Field trial: Rapid TB test speeds treatment but doesn't improve outcomes
A rapid tuberculosis (TB) test that was endorsed by the World Health Organization (WHO) speeded the start of treatment but did not reduce TB-related illness in a field trial in four African countries, according to a study released yesterday in The Lancet.
The trial focused on Xpert MTB/RIF, an automated test to detect both TB and rifampicin resistance. At five primary care clinics in South Africa, Zimbabwe, Zambia, and Tanzania, patients in the 1-year trial were randomly assigned to be tested with MTB/RIF or sputum-smear microscopy. Those who tested negative were empirically managed according to WHO guidelines.
Of 744 patients assigned to MTB/RIF and 758 assigned to microscopy, 185 and 182, respectively, were culture-positive for TB. MTB/RIF had higher sensitivity than microscopy but similar specificity.
Compared with the microscopy group, more MTB/RIF patients had a same-day diagnosis (24% of 744 vs 13% of 758, P < .0001) and same-day treatment initiation (23% vs 15%, P = .0002). But at 2 and 6 months after the start of treatment, TB morbidity as measured by two different scoring systems was the same in the two groups.
The authors said the lack of a difference in morbidity was partly due to high levels of empirical treatment in the microscopy-negative group.
In an accompanying editorial, Christian Wejse of Aarhus University in Denmark writes that, given the high cost of providing MTB/RTF to all peripheral clinics in developing countries, it may make more sense to invest the money in well-trained staff, electricity, and reagents for those facilities. He says MTB/RTV may be best used in regional facilities in areas where multidrug-resistant TB is common.

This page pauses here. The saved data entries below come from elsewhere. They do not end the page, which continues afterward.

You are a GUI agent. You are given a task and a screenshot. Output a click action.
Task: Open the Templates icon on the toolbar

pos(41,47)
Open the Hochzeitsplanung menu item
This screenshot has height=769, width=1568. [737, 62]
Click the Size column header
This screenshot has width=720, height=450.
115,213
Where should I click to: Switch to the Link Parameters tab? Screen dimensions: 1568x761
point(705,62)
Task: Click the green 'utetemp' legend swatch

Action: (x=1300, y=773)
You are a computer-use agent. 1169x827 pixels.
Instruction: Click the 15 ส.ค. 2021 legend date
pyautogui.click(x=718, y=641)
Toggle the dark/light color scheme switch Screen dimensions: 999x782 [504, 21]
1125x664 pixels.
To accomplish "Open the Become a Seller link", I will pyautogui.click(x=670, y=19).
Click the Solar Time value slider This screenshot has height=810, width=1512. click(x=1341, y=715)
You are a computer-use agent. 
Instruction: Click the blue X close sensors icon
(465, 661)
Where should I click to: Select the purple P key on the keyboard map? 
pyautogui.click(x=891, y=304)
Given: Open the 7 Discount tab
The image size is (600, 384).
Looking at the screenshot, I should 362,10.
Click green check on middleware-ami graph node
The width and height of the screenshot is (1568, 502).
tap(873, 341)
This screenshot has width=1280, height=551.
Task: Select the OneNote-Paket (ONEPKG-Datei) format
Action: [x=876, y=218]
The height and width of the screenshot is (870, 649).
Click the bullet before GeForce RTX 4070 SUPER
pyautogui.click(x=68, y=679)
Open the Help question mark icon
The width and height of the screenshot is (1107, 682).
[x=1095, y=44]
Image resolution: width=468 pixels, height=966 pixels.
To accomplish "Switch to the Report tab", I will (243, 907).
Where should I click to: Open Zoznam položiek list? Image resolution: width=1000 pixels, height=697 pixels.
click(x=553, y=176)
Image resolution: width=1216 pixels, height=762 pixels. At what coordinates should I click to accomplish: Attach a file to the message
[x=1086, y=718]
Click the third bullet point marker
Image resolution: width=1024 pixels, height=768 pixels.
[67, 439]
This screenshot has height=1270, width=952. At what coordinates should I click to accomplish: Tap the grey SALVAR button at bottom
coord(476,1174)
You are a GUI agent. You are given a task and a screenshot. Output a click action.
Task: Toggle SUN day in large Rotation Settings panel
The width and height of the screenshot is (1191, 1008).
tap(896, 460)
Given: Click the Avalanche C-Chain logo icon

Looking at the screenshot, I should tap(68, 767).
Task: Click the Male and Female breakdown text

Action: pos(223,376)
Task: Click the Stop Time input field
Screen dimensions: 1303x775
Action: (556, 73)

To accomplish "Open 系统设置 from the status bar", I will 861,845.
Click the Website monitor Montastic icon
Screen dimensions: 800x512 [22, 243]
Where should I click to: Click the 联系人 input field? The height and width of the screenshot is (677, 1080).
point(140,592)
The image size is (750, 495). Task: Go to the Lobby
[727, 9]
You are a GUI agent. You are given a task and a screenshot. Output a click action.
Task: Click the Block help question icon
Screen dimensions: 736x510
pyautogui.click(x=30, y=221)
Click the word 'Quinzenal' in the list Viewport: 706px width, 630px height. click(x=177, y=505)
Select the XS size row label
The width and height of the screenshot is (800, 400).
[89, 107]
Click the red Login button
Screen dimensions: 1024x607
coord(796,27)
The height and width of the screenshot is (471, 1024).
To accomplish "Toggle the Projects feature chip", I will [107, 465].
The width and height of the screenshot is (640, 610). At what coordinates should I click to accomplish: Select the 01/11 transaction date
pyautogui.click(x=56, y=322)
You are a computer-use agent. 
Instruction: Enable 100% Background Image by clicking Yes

Although MTB/RTF is "highly appreciated," Wejse says, "this fascinating and promising new tool is unlikely to be the magic bullet that paves the way towards tuberculosis elimination."
Oct 27 Lancet report
Syria begins polio, other childhood vaccine efforts
As Syria awaits confirmation of more than 20 suspected polio cases, the country's Ministry of Health began an immunization campaign on Oct 24 that will target 2.4 million children with vaccines against polio, measles, mumps, and rubella, the United Nations Children's Fund (UNICEF) said in a news release last week.
About 500,000 children in Syria have not been vaccinated against polio in the past 2 years because of uncertainty and access constraints brought on by the nation's civil war. Before the conflict, vaccination coverage of Syrian children was about 95%, UNICEF said.
UNICEF is mobilizing a huge supply operation to ensure vaccinations across the region and is reaching out to partners to help raise community awareness of the importance of vaccinating children, the agency said in the release.
Oct 25 UNICEF news release
Narrow-, broad-spectrum approaches to pneumonia appear similar
Narrow-spectrum antibiotics appear to be as effective as broad-spectrum choices for community-onset pneumonia (CAP) in kids and as cost effective, according to a large study today in Pediatrics.
Investigators studied data from 43 US children's hospitals from 2005 to 2011. In the study period 13,954 children who had CAP received ceftriaxone/cefotaxime (broad spectrum), and 1,610 received ampicillin/penicillin (narrow spectrum).
The median length of stay for both groups was about 3 days, and rates of admission to intensive care (1.1% broad spectrum; 0.8% narrow spectrum) and readmission rates (2.3% vs 2.4%) were similar. Median hospitalization costs were $3,992 for broad-spectrum therapy and $4,375 for narrow spectrum.
The authors concluded, "Clinical outcomes and costs for children hospitalized with CAP are not different when treatment is with narrow- compared with broad-spectrum therapy."